#### OBJECTIVES
(A) In the episode recap, what are the switches on the school's fuse panel named after?
(B) Carry the episode recap forward from its last sentence.

#### READING TEXT
┄┄┄┄┄┄┄┄┄┄
Episode 2: “Light Bulb”

This episode focuses on an electrical issue at the school, which has been causing partial power outages. And, considering there’s a heat wave in Philly that’s causing 90-degree temps in February (thanks, global warming), the kids and teachers need power to keep cool. But, frankly, it’s really all about an appearance from Jim Gardner, who kicks off the episode with a brief appearance on a school TV as Abbott’s teachers crowd around to watch:

  1. In one of the most Philly moves of all time, the episode opens with the Action News theme song.

  2. “We love Action News. We get in early just to watch it. It just calms you down after wanting to take a wrench to someone’s side mirror in traffic,” Melissa says. Truer words have never been spoken.

  1. Well, except for this take from another teacher, Barbara Howard (Ralph), on Gardner: “I’m a proud, married Christian woman, and I love my husband. But there’s something about that Jim Gardner.” She swoons over his “non-region diction,” and ability to order a burrito bowl at Chipotle “handsomely.”

  2. In trying to fix the school’s power issues, Janine messes with its fuse panel — but can’t make sense of it because all the switches are named after Boyz II Men songs like “End of the Road,” “It’s So Hard to Say Goodbye to Yesterday,” and, of course, “Motownphilly.” This is important later.

  3. The power ultimately goes all the way out, and to keep the kids cool, staff members open up a fire hydrant for them to play in. Incidentally, that’s illegal in real life, which somehow makes it more endearingly Philly.
┄┄┄┄┄┄┄┄┄┄
#### Collection entries
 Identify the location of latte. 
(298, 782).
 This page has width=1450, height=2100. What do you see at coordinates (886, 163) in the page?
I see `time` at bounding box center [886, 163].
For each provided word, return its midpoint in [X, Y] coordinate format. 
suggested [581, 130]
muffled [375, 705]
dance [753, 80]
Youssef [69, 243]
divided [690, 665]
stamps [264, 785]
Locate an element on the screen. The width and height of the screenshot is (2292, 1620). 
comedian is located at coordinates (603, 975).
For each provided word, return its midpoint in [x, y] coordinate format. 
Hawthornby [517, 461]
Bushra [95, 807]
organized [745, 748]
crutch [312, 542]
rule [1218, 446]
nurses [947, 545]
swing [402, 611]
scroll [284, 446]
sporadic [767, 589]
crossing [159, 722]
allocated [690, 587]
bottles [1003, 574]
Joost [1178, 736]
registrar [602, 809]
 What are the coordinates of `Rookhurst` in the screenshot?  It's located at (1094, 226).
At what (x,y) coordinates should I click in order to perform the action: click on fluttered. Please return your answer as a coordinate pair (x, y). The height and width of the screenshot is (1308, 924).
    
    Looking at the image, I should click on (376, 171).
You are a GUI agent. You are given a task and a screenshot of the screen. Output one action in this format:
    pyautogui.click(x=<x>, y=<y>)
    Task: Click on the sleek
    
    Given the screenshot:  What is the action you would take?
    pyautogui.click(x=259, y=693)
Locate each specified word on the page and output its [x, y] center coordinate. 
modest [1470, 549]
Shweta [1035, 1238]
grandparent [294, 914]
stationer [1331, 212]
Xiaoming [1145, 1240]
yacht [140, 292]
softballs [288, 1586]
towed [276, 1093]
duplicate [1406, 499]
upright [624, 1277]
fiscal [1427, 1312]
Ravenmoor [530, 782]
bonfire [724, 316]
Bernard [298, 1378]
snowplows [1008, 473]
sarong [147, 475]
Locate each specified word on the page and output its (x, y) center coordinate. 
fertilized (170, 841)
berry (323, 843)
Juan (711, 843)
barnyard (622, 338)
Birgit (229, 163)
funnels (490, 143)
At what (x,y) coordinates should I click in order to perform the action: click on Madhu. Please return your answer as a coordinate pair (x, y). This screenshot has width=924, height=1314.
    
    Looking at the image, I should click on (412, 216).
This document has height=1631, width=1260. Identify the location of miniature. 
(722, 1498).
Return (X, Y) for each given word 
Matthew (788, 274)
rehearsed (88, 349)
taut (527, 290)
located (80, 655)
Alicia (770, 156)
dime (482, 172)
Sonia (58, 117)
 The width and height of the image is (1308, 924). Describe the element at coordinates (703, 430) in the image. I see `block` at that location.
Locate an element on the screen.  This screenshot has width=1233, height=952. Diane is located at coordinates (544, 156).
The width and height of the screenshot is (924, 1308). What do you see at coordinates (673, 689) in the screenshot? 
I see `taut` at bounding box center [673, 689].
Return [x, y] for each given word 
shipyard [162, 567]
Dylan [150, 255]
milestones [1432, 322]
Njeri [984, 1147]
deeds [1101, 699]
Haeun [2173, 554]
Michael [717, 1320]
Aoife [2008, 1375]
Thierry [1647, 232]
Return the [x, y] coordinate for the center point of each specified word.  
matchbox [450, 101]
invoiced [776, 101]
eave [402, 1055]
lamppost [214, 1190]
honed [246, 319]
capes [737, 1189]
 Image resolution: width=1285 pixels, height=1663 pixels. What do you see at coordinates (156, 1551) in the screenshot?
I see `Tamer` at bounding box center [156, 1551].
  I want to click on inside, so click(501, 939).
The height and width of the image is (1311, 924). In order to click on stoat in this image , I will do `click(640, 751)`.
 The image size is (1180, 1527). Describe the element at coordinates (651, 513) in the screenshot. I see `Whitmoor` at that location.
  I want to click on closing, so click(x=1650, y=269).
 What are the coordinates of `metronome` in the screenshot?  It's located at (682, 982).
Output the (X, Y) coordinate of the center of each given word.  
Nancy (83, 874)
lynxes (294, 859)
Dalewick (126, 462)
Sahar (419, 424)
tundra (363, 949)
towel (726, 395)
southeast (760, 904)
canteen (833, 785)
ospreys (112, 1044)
┄┄┄┄┄┄┄┄┄┄
#### WRITTEN ANSWERS
(A) Boyz II Men songs

(B)
  4. Mr. Johnson (William Stanford Davis), the school’s janitor returns to Abbott after a fishing trip and fixes the power. He’s the only one who can do it, because he’s the only one who knows the Boyz II Men code for the fuse panel, which somehow involves the lyrics from “I’ll Make Love to You” (this, Mr. Johnson says, is his “system”).

Episode 3: “Wishlist”

The series’ third episode deals with classroom wishlists that Abbott’s educators use to get supplies. Written by stand-up comedian Morgan Murphy, an Oregon native, this one isn’t overtly Philly like the first two installments (which Brunson wrote), but there is a kind of interesting parallel to real-life Philly schools.

Supply wishlists are a common in real life these days, with some 94% of U.S. educators paying for supplies for which they aren’t reimbursed. In the show, the teachers and principal Ava Coleman (Janelle James) use social media to promote their lists and try to get them fulfilled with online help.

But in reality, a Texas teacher named Courtney Jones started a “#clearthelists” hashtag on social media in 2019 for that exact purpose, and ended up getting donations from about 400,000 people, she told The Inquirer that year. At the time, an estimated 30,000 educators participated in the effort, and it ended up helping a number of local teachers get what they need to teach. Admittedly, though, Abbott’s take is a lot funnier.

Episode 4: “New Tech”

Abbott Elementary sees a new computer program instituted at the school that’s designed to help the kids learn reading skills. So, naturally, from a Philly perspective, this one focuses on the region’s vocabulary and history:

» READ MORE: ‘Abbott Elementary’ brings ‘jawn,’ ‘boul,’ and other Philly words to network TV | The Grammarian

  1. Janine teaches the kids “sight words” — or, words that kids can recognize without having to sound them out — which Philly has plenty of. To help, she teaches her students “Philly slang” words like jawn, ard (or “alright”), boul (alternate spelling bul, meaning boy, but there are a number of different spellings in reality), hoagie, oldhead, bid (essentially a funny person), and cheesesteak (which the captions spell correctly this time). Hearing a room full of kids saying these words together is peak civic pride.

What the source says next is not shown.